JURY INSTRUCTIONS (Section 556.046)

This act provides that the court shall give jury instructions to an offense included with the charged offense only if:

• The offense is established by evidence of the same or less than all the elements required to establish the commission of the charged offense;

• There is a rational basis in the evidence for a verdict acquitting the person of the offense charged and convicting him or her of the included offense; and

• Either party requests the court to charge the jury with respect to a specific included offense.

Failure of the defendant or defense counsel to request the court to charge the jury with respect to a specific included offense shall not be a basis for plain-error review on direct appeal or for post-conviction relief. It shall be the trial court's duty to determine if a rational basis in the evidence for a verdict exists. Finally, an offense is charged for purposes of this act if:

• It is an indictment or information; or

• It is an offense submitted to the jury because there is a rational basis in the evidence for a verdict acquitting the person of the offense charged and convicting the person of the included offense.

CULPABLE MENTAL STATE OF HOMICIDE OFFENSES (Section 565.003)

Under current law, the culpable mental state necessary to prove a homicide offense is found to exist if the only difference between what actually occurred and what was the object of the offender's state of mind is that a different person or people were killed.

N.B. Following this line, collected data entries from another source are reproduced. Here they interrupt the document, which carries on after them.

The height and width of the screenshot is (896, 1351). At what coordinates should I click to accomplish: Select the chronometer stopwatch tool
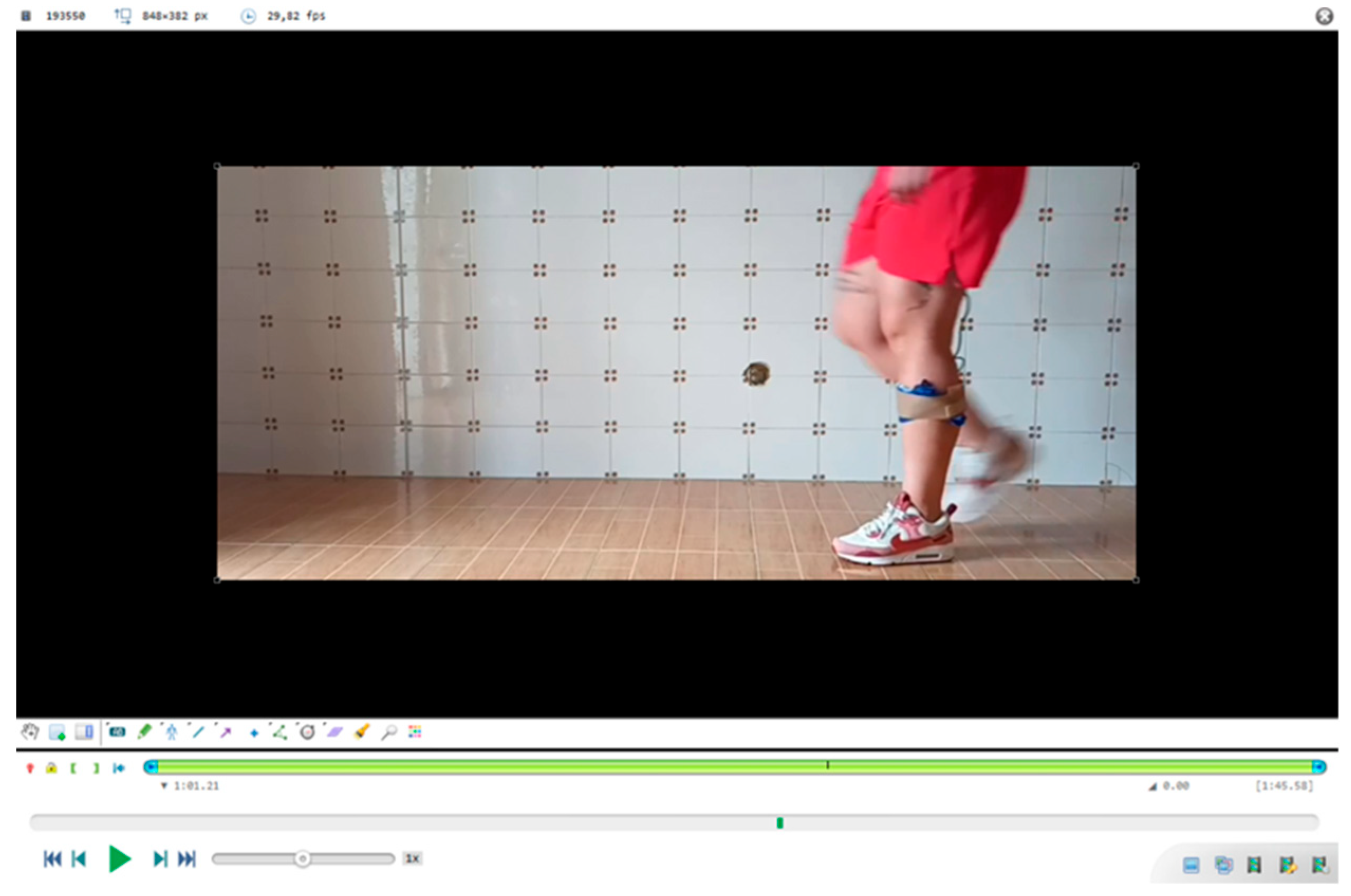(x=308, y=732)
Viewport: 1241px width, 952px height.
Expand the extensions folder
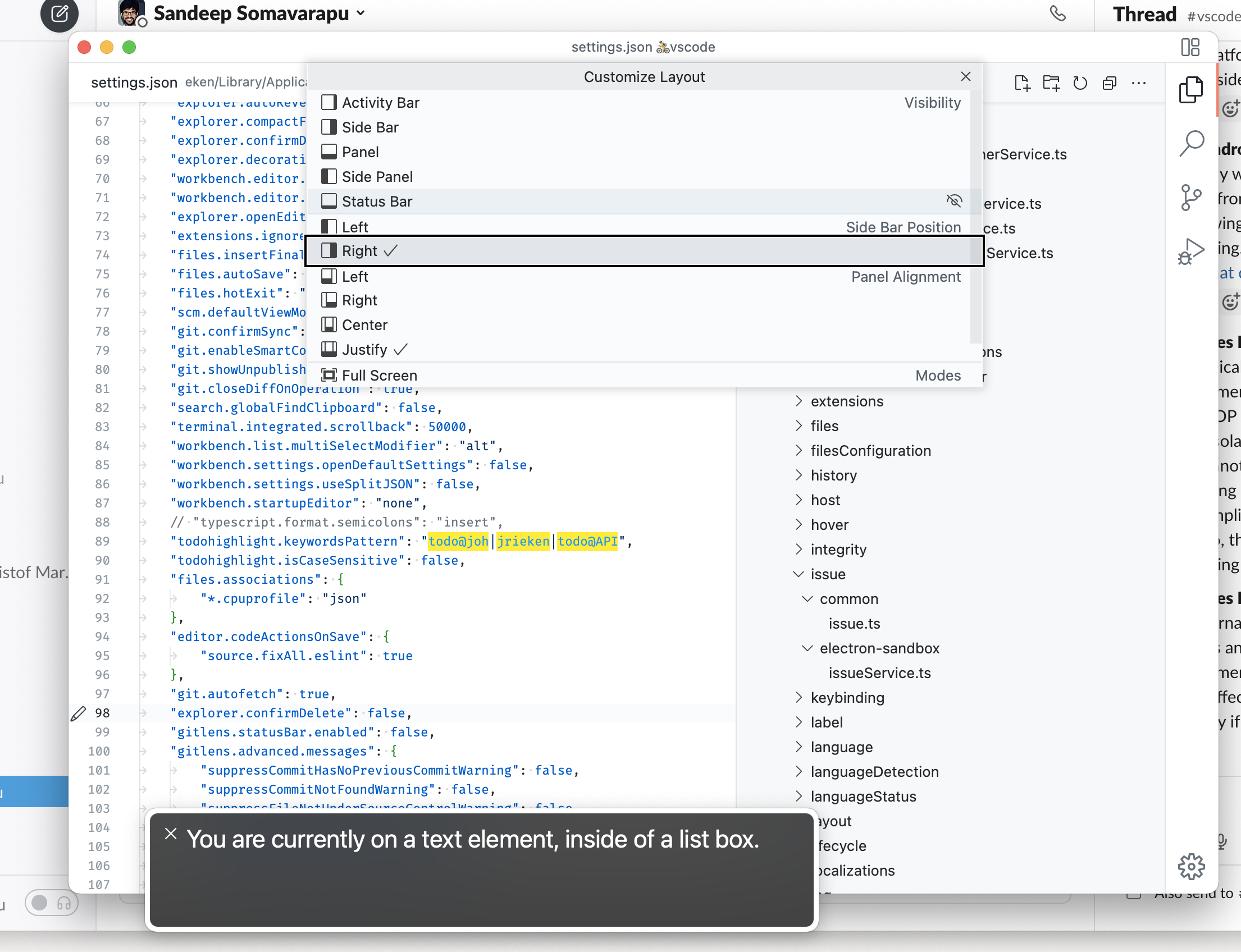pos(846,401)
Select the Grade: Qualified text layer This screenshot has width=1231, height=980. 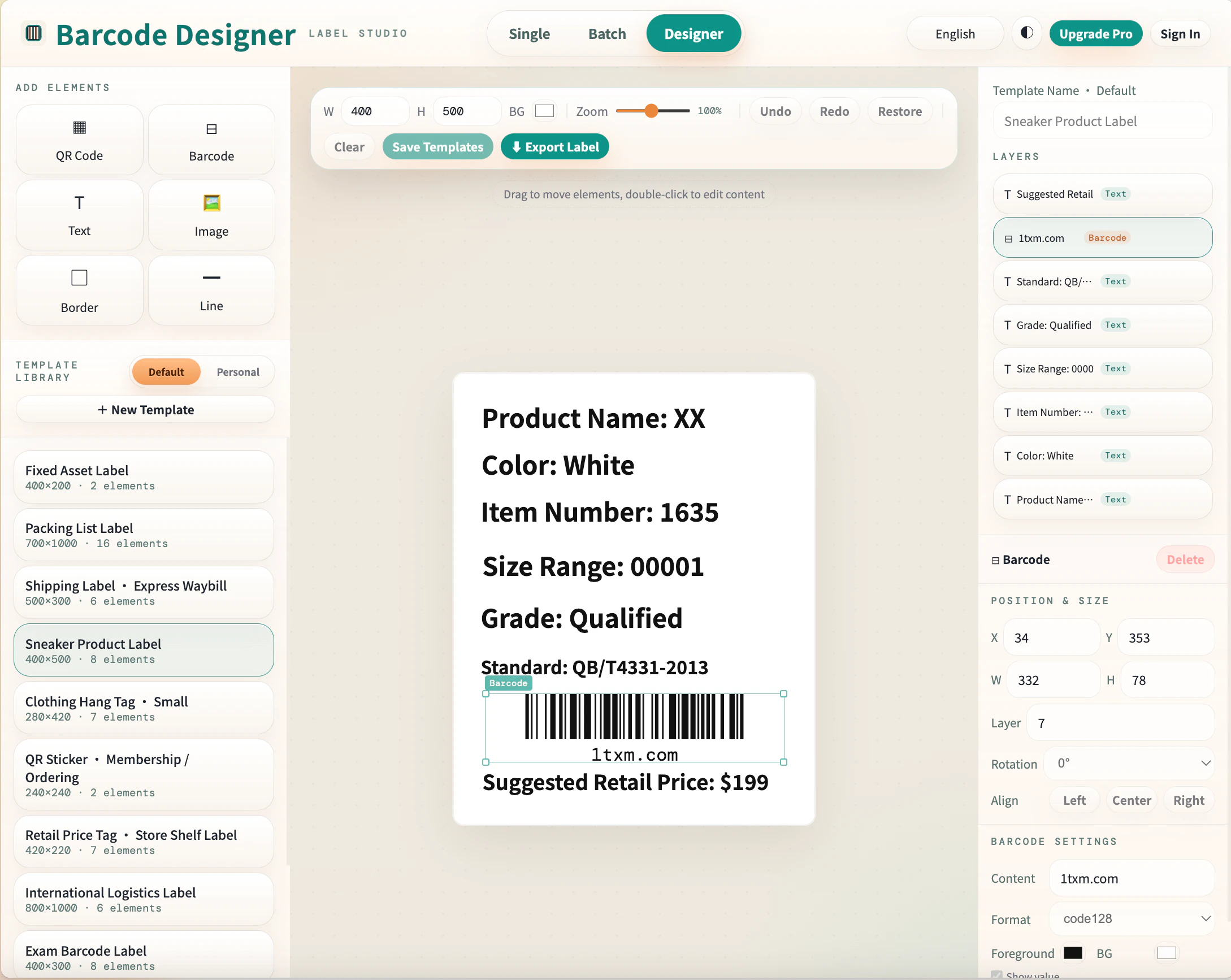(x=1102, y=324)
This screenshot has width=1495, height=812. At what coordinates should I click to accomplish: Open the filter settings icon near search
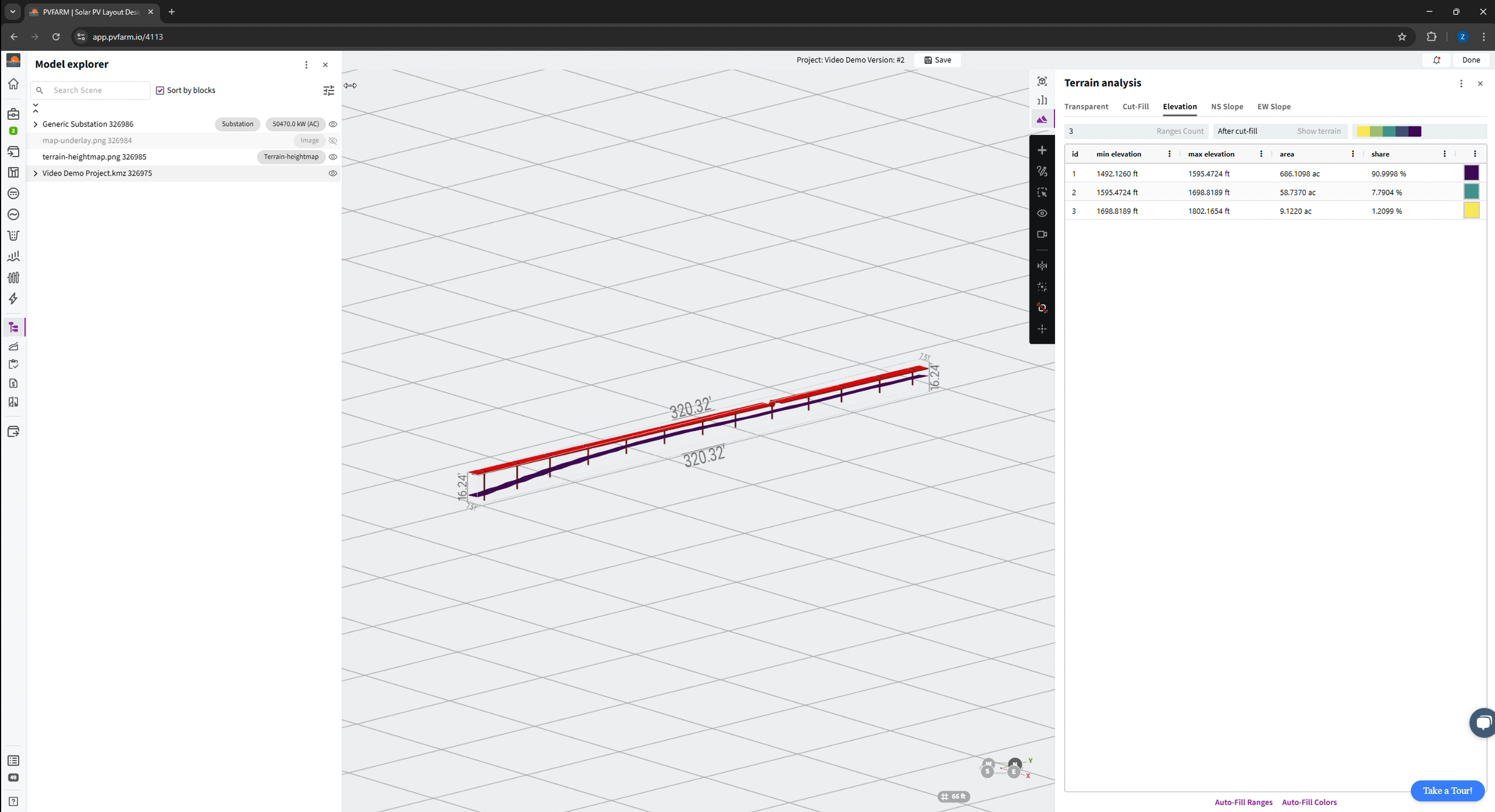point(329,90)
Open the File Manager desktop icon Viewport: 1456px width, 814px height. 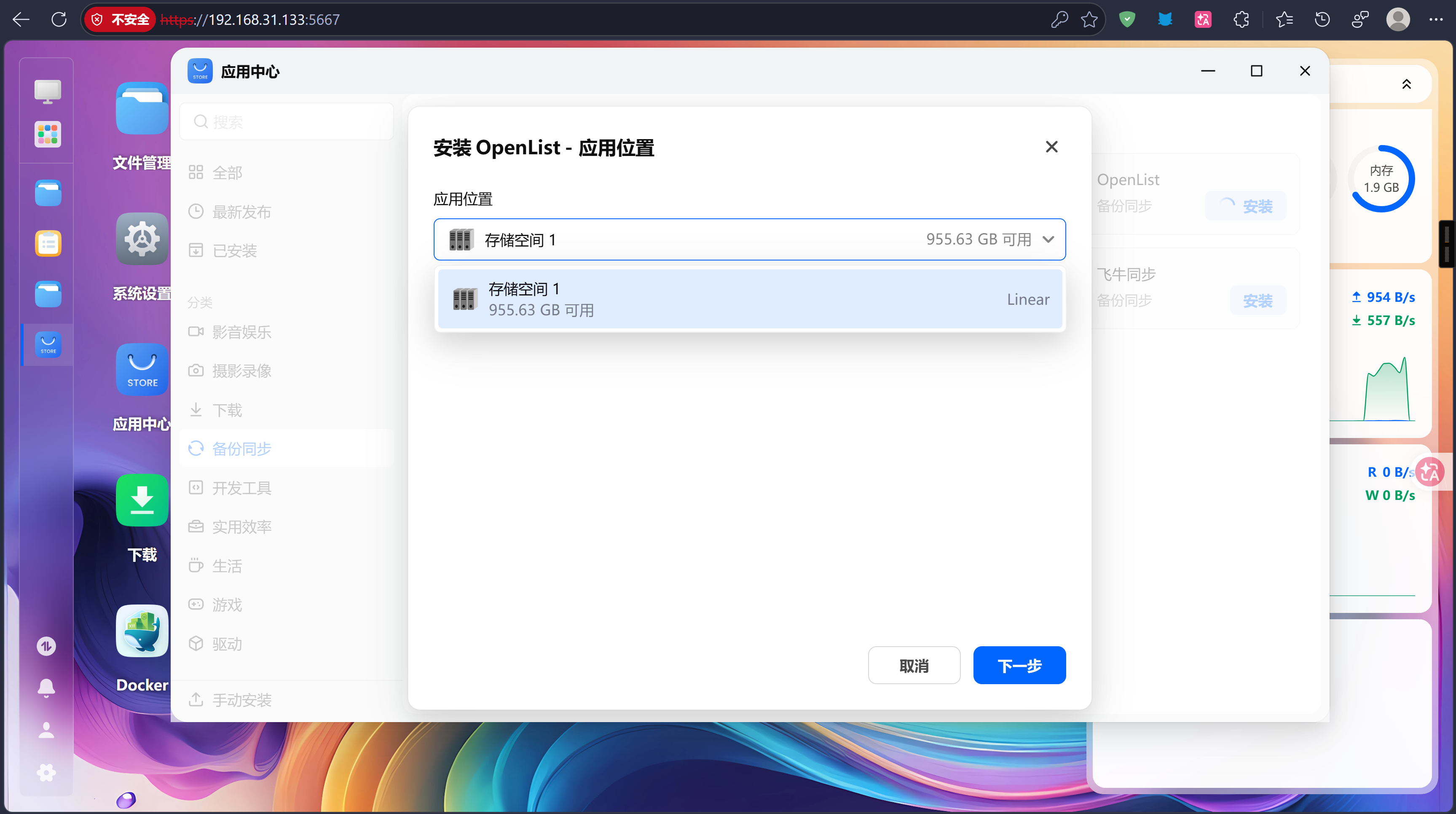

This act adds that it is no defense to a homicide charge that the identity of the person the offender intended to kill cannot be established. If the state proves beyond a reasonable doubt that the offender had the requisite mental state toward a specific person or a general class of persons who are not identified or who are not identifiable, such intent shall be transferred to a person who is killed by the offender while such mental state existed.

These provisions are identical to provisions in HCS/HB 676 (2021).